As such, in order to build trust, we need to address the underlaying concerns that people have about AI.
Last month, I gave a talk on Human AI Interactions to a group of Canadian regulators, lawyers, and entrepreneurs in Montréal. They wanted to better understand the emerging trends and concerns that people have with implementation of AI.
The four themes listed below are what were explored in the talk.
From a broad day to day perspective, this concern is at the forefront of most discussions. At an individual level, the question that people continually ask themselves is: how much information am I willing to sacrifice for convenience?
Online this relates to every site you visit… in the physical world it relates to stores like Amazon Go, services like Smile to Pay, and the use of behavioural tracking in retail spaces.
From what I’ve heard in interacting with users, the discomfort that people feel is with the type of data that is being gathered and control over whether or not this data is sold to third parties [source].
I’ve heard that people are somewhat comfortable with sharing non-corporeal information (credit card numbers, paths they take in a store, and what products they purchase). But, there is less comfort when information about physical characteristics are shared: eye tracking, retinal scanning, facial recognition, and emotion tracking.
The documentary short “stealing ur feelings” uses humour to show the science and implications behind facial emotion recognition.
From a governance perspective, the laws are either grey or non-existent as you can see in my post about children & privacy. This leads to the question: how do we responsibly collect data so we don’t violate privacy?
The ethical use of AI is about ensuring that AI is being used in ways that are transparent, responsible, fair, and equitable.
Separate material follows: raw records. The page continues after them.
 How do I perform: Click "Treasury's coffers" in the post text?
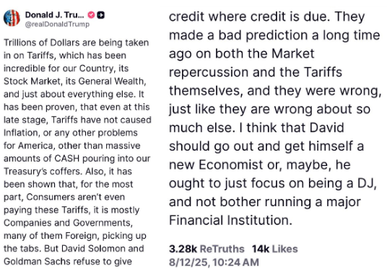coord(43,172)
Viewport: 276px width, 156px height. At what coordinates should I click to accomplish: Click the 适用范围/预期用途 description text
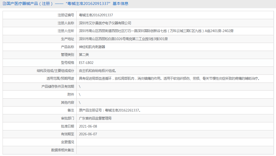coord(170,79)
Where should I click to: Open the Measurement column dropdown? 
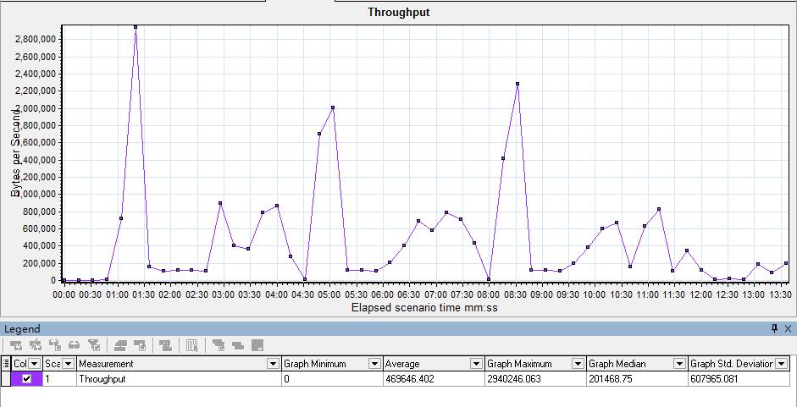point(273,364)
The concern over ethical AI has been brought to the forefront by the emergence of technologies like deepfakes, object and people tracking systems, automated decision making, and a concern that we will become dependent on systems that don’t represent entire groups of people.
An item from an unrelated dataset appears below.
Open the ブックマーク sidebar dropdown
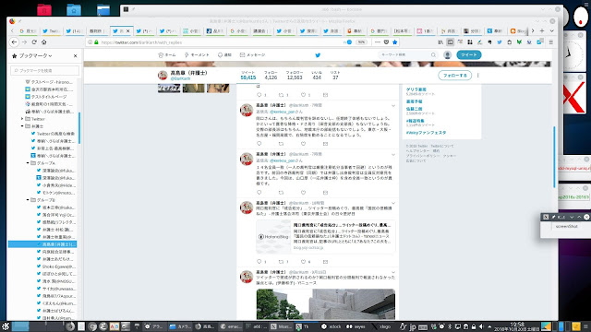Viewport: 591px width, 332px height. (35, 55)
In addition, a very real and very big concern that people have is about the use of AI in military, defense, and border crossing systems. On Oct 31, 2019, the US Department of Defense released a draft of their Recommendations on the Ethical Use of Artificial Intelligence (pdf). It’s a first step towards acknowledging the need for ethical use in militaristic systems, but at the same time discouraging because the perspective taken is very American centric and assumes moral and ethical leadership.
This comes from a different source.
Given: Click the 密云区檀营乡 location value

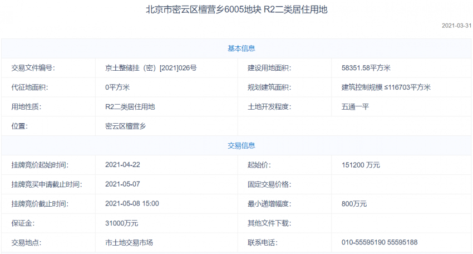Looking at the screenshot, I should coord(125,126).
AI should have global ownership; so, how do we build a democratic, ethical AI that includes global diversity?
Bias is a concern that spins-off from the ethical use of AI.
Bias came to the forefront with the New York Times analysis of facial recognition software used by companies like Google and Amazon and how it mis-identifies older women and women of colour [source].
But, I think the scope of this is much greater. As an anthropologist, I look deeply at how various cultures view technology. From the willingness for Japanese elderly to embrace robot care assistants because of tsukumogami to how indigenous cultures see spirit and humanity’s position in Earth’s ecosystem.
AI should be designed for everyone; so, how do we develop for the removal of culture specific biases?
People are concerned about the future of their job, specifically in fields that are traditionally white collar like legal, accounting, and medical.
Long term, because of growth in use of AI, the future of work will involve a lot of knowledge and thought work; machines will do the heavy lifting of monotonous tasks and number crunching, while humans will add depth, colour, context, and humanity.
This changes the worker paradigm from doers to creators/advisors and problem solvers where people have skills in creative thinking, critical problem solving, and curiosity. This also requires the upgrade and proper funding of education programs that are weakened by continual cost cutting.
The risk of automation further threatens vulnerable positions and people who already don’t make a living wage. How will countries fairly distribute wealth and resources to protect the health and welfare of their people?
Many of the trending concerns listed above are surfacing because we are rapidly foraging ahead with AI without building accountability into technical decisions. Because of this, we are changing the human-machine dynamic and are struggling to find a balance that maps to our moral, legal, and cultural frameworks.
How do we build trust in a world where success is tied to secrecy?
Building trust in AI challenges our ability to be open, transparent, to predict outcomes, to ask the right questions, and understand the problems that we’re trying to solve with technology.
Is the fear justified?
Yes… but not because of a dystopian perception of machines. AI is not mature enough to make decisions on its own; it’s humans that program machines to make decisions. As such, responsible AI should be rooted in humanity and needs people to be both transparent and accountable for technical decisions.